Problem details ::
Reproduce the full set of records verbatim.
===== Input data =====
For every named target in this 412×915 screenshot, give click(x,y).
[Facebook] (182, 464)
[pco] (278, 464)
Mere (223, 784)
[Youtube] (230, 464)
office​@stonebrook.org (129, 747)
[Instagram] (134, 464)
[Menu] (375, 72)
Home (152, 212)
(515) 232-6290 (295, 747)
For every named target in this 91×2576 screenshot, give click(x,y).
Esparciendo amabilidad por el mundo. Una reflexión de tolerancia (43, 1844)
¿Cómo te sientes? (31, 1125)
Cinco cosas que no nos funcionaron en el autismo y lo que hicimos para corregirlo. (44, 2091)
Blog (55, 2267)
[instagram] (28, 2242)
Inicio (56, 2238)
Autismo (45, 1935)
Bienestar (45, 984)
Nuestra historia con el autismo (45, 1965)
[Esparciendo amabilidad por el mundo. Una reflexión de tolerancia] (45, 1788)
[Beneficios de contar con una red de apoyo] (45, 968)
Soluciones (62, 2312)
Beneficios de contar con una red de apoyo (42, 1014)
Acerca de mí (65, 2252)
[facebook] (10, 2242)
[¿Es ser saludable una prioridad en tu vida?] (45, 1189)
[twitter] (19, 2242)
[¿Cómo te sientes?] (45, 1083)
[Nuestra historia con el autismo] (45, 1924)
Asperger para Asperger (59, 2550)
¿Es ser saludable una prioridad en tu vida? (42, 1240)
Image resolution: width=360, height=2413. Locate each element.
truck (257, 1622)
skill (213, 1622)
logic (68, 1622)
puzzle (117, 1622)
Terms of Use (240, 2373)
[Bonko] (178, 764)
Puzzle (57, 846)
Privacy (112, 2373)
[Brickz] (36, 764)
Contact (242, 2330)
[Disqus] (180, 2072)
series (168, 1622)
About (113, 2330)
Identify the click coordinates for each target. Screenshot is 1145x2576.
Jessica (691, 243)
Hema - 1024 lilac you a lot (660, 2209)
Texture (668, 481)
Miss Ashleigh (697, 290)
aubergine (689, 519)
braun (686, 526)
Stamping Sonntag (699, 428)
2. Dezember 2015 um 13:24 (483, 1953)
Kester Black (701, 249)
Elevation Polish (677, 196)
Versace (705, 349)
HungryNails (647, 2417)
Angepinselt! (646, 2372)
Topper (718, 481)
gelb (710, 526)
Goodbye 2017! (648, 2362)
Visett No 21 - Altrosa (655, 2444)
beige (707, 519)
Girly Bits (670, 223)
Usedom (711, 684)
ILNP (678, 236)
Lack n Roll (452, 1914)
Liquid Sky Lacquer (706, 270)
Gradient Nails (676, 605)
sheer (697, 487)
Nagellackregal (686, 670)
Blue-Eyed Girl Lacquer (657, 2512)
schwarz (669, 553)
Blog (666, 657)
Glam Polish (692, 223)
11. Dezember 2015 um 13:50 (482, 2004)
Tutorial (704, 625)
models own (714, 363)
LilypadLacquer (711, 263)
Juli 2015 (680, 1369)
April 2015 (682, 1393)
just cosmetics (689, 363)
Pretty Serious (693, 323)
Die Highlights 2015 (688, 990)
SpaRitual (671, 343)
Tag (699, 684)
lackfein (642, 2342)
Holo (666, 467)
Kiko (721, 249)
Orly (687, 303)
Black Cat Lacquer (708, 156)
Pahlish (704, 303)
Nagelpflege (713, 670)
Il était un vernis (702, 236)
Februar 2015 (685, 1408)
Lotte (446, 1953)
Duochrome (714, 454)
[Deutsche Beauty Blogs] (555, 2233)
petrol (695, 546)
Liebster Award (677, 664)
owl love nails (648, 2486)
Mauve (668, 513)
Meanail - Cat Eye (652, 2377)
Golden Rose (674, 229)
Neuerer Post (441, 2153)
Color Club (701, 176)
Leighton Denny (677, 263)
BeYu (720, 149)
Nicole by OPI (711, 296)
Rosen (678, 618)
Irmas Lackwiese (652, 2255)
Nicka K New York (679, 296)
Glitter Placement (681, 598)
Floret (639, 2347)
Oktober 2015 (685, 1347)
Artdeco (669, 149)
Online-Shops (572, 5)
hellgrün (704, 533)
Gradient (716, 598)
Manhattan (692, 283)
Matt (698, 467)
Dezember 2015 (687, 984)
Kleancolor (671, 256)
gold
=====
Your solution ::
For every named target in this 412×915 screenshot, give click(x,y).
[Facebook] (182, 464)
[pco] (278, 464)
Mere (223, 784)
[Youtube] (230, 464)
office​@stonebrook.org (129, 747)
[Instagram] (134, 464)
[Menu] (375, 72)
Home (152, 212)
(515) 232-6290 (295, 747)
For every named target in this 91×2576 screenshot, give click(x,y).
Esparciendo amabilidad por el mundo. Una reflexión de tolerancia (43, 1844)
¿Cómo te sientes? (31, 1125)
Cinco cosas que no nos funcionaron en el autismo y lo que hicimos para corregirlo. (44, 2091)
Blog (55, 2267)
[instagram] (28, 2242)
Inicio (56, 2238)
Autismo (45, 1935)
Bienestar (45, 984)
Nuestra historia con el autismo (45, 1965)
[Esparciendo amabilidad por el mundo. Una reflexión de tolerancia] (45, 1788)
[Beneficios de contar con una red de apoyo] (45, 968)
Soluciones (62, 2312)
Beneficios de contar con una red de apoyo (42, 1014)
Acerca de mí (65, 2252)
[facebook] (10, 2242)
[¿Es ser saludable una prioridad en tu vida?] (45, 1189)
[twitter] (19, 2242)
[¿Cómo te sientes?] (45, 1083)
[Nuestra historia con el autismo] (45, 1924)
Asperger para Asperger (59, 2550)
¿Es ser saludable una prioridad en tu vida? (42, 1240)
Image resolution: width=360, height=2413. Locate each element.
truck (257, 1622)
skill (213, 1622)
logic (68, 1622)
puzzle (117, 1622)
Terms of Use (240, 2373)
[Bonko] (178, 764)
Puzzle (57, 846)
Privacy (112, 2373)
[Brickz] (36, 764)
Contact (242, 2330)
[Disqus] (180, 2072)
series (168, 1622)
About (113, 2330)
Identify the click coordinates for each target. Screenshot is 1145x2576.
Jessica (691, 243)
Hema - 1024 lilac you a lot (660, 2209)
Texture (668, 481)
Miss Ashleigh (697, 290)
aubergine (689, 519)
braun (686, 526)
Stamping Sonntag (699, 428)
2. Dezember 2015 um 13:24 (483, 1953)
Kester Black (701, 249)
Elevation Polish (677, 196)
Versace (705, 349)
HungryNails (647, 2417)
Angepinselt! (646, 2372)
Topper (718, 481)
gelb (710, 526)
Goodbye 2017! (648, 2362)
Visett No 21 - Altrosa (655, 2444)
beige (707, 519)
Girly Bits (670, 223)
Usedom (711, 684)
ILNP (678, 236)
Lack n Roll (452, 1914)
Liquid Sky Lacquer (706, 270)
Gradient Nails (676, 605)
sheer (697, 487)
Nagellackregal (686, 670)
Blue-Eyed Girl Lacquer (657, 2512)
schwarz (669, 553)
Blog (666, 657)
Glam Polish (692, 223)
11. Dezember 2015 um 13:50 (482, 2004)
Tutorial (704, 625)
models own (714, 363)
LilypadLacquer (711, 263)
Juli 2015 (680, 1369)
April 2015 (682, 1393)
just cosmetics (689, 363)
Pretty Serious (693, 323)
Die Highlights 2015 (688, 990)
SpaRitual (671, 343)
Tag (699, 684)
lackfein (642, 2342)
Holo (666, 467)
Kiko (721, 249)
Orly (687, 303)
Black Cat Lacquer (708, 156)
Pahlish (704, 303)
Nagelpflege (713, 670)
Il était un vernis (702, 236)
Februar 2015 (685, 1408)
Lotte (446, 1953)
Duochrome (714, 454)
[Deutsche Beauty Blogs] (555, 2233)
petrol (695, 546)
Liebster Award (677, 664)
owl love nails (648, 2486)
Mauve (668, 513)
Meanail - Cat Eye (652, 2377)
Golden Rose (674, 229)
Neuerer Post (441, 2153)
Color Club (701, 176)
Leighton Denny (677, 263)
BeYu (720, 149)
Nicole by OPI (711, 296)
Rosen (678, 618)
Irmas Lackwiese (652, 2255)
Nicka K New York (679, 296)
Glitter Placement (681, 598)
Floret (639, 2347)
Oktober 2015 (685, 1347)
Artdeco (669, 149)
Online-Shops (572, 5)
hellgrün (704, 533)
Gradient (716, 598)
Manhattan (692, 283)
Matt (698, 467)
Dezember 2015 (687, 984)
Kleancolor (671, 256)
gold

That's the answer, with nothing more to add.